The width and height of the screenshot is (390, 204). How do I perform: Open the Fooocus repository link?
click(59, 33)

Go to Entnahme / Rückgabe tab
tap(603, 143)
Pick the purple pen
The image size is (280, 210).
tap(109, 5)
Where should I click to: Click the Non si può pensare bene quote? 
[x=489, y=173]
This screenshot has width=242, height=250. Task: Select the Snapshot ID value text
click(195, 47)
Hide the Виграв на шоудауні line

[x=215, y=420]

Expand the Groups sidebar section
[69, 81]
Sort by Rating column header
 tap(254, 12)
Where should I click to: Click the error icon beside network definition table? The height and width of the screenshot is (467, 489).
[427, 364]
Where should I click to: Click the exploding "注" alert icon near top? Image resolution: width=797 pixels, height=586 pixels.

■ ■ ■

• ASSIGNMENT
Print only the lines running from the one with "Expand the Groups sidebar section" to the final line of the data above, each exactly as it appears.

• ANSWER TO THE PROBLEM
Expand the Groups sidebar section
[69, 81]
Sort by Rating column header
 tap(254, 12)
Where should I click to: Click the error icon beside network definition table? The height and width of the screenshot is (467, 489).
[427, 364]
Where should I click to: Click the exploding "注" alert icon near top? Image resolution: width=797 pixels, height=586 pixels.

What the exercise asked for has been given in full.